▸ DATA IN THIS EXERCISE

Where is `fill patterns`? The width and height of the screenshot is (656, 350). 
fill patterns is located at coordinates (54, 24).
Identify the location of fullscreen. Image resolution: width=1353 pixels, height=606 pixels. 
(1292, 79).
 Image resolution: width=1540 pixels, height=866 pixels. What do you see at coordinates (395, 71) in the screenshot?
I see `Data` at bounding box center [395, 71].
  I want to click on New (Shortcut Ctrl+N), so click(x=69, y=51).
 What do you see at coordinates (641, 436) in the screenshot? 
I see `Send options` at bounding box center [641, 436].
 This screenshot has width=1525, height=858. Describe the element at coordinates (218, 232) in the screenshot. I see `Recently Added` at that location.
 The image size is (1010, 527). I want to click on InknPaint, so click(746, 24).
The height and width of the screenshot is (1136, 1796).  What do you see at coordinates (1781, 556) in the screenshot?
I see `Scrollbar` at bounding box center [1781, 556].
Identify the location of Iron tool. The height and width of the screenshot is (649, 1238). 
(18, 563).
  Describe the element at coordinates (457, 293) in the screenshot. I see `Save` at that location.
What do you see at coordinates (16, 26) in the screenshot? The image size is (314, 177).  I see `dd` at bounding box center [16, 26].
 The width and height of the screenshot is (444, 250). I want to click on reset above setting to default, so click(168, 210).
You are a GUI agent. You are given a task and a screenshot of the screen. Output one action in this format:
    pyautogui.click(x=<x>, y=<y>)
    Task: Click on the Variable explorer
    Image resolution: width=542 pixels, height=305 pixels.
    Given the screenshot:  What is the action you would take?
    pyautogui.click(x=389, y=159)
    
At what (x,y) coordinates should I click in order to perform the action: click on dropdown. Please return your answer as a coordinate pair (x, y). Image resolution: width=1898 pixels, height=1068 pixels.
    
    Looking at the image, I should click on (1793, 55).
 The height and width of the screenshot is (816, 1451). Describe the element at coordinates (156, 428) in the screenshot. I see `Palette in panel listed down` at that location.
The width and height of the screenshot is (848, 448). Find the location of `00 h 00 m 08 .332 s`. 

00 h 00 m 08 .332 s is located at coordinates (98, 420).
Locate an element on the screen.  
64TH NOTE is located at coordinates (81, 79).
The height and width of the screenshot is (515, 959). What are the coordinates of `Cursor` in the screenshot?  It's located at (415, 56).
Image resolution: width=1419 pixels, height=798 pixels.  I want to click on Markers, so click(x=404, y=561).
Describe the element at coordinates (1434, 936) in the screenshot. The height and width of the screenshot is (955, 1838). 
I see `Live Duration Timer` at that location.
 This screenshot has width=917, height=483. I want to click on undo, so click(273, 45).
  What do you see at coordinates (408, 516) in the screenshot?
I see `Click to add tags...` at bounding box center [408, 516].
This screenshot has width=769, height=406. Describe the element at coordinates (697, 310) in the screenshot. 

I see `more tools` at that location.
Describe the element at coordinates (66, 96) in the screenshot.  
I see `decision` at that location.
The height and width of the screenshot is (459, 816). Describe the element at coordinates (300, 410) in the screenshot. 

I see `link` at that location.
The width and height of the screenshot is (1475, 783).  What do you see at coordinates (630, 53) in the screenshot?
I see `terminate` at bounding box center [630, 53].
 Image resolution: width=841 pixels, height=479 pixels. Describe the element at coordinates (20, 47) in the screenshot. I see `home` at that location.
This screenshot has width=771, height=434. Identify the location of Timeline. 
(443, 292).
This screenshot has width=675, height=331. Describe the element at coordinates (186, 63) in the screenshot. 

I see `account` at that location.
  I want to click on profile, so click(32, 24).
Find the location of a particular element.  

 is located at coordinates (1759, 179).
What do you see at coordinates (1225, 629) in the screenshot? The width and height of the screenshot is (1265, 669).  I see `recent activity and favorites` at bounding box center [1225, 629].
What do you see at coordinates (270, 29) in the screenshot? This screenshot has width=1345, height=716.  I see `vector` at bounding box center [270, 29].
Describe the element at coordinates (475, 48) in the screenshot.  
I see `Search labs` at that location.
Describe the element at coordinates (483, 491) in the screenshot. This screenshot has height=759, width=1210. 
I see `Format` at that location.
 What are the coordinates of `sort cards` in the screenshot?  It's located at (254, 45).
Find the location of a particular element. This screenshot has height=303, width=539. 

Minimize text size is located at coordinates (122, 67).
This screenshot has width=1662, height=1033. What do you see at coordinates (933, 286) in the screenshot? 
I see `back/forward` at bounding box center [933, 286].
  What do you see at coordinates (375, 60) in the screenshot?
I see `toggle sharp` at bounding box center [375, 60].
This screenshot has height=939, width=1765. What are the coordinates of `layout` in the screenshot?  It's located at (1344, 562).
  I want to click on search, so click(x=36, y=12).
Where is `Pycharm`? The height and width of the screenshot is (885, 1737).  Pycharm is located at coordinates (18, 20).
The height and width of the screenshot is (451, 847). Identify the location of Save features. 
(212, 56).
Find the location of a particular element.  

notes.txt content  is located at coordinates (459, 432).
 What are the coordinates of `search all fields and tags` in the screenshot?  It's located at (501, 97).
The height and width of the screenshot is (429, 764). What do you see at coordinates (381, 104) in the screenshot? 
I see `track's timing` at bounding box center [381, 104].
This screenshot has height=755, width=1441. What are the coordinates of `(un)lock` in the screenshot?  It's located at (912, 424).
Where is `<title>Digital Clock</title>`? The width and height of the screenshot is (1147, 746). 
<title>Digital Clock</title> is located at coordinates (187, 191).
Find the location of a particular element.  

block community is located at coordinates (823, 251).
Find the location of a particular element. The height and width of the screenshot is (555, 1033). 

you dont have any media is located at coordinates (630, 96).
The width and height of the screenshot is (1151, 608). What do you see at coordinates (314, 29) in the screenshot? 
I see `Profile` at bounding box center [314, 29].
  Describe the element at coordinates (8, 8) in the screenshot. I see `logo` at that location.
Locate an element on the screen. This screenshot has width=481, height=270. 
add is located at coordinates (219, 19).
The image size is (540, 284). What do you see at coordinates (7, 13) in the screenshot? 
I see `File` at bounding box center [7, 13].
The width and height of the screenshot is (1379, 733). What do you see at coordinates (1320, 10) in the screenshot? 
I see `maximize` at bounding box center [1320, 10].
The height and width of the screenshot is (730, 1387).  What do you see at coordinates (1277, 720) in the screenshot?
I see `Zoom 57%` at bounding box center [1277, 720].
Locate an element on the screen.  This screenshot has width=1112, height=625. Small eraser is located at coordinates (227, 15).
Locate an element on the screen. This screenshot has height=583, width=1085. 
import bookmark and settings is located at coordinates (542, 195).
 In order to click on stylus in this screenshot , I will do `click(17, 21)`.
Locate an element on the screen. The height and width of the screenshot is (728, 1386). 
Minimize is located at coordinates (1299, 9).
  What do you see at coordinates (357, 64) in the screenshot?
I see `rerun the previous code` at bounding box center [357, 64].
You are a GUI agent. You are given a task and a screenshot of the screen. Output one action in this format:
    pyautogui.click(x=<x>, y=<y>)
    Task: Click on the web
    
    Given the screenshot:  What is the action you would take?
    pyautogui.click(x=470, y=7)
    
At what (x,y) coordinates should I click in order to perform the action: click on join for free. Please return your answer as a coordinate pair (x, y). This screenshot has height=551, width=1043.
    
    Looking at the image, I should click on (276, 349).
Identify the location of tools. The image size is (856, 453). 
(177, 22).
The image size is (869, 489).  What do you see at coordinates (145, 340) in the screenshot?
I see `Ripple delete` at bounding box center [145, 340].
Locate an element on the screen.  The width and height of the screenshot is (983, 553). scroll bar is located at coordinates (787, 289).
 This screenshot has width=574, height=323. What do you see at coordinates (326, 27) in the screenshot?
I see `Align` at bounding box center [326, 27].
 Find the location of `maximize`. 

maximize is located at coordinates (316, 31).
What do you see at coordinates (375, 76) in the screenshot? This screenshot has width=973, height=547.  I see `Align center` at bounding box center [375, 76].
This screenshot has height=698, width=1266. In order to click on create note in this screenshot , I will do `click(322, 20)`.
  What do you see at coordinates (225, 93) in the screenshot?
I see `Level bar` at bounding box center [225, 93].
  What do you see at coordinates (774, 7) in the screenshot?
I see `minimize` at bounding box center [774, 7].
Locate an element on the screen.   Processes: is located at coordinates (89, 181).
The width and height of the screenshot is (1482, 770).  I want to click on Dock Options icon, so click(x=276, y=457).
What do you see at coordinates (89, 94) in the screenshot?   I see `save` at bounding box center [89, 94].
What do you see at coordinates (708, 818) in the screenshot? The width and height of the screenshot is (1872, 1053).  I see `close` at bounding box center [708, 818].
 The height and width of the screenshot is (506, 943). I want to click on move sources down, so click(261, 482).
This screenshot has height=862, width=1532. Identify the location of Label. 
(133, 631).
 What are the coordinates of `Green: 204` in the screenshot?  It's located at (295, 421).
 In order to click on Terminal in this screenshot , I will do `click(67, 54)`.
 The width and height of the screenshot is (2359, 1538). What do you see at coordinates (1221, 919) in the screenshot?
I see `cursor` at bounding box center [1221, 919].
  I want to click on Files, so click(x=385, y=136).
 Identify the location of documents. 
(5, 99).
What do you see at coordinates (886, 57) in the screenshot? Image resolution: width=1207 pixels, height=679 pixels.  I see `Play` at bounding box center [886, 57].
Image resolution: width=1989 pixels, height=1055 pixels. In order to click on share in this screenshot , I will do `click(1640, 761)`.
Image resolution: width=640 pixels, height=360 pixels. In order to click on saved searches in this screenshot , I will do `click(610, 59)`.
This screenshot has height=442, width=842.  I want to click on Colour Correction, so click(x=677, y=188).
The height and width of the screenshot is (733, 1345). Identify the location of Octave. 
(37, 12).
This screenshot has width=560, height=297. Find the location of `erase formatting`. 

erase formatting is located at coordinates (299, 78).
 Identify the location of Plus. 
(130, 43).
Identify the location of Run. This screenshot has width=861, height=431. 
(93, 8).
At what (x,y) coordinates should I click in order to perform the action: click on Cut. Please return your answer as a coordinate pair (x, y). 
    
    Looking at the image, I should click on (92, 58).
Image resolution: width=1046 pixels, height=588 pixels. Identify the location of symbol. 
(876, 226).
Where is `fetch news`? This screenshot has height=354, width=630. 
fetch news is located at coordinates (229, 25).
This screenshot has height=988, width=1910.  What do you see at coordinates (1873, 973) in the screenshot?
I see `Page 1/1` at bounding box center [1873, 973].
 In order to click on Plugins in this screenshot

▸ DESCRIPTION OF THE TASK
Extract every line of the material above that contains the string "news", copying each line in full.

▸ WRITTEN REPLY
Where is `fetch news`? This screenshot has height=354, width=630. 
fetch news is located at coordinates (229, 25).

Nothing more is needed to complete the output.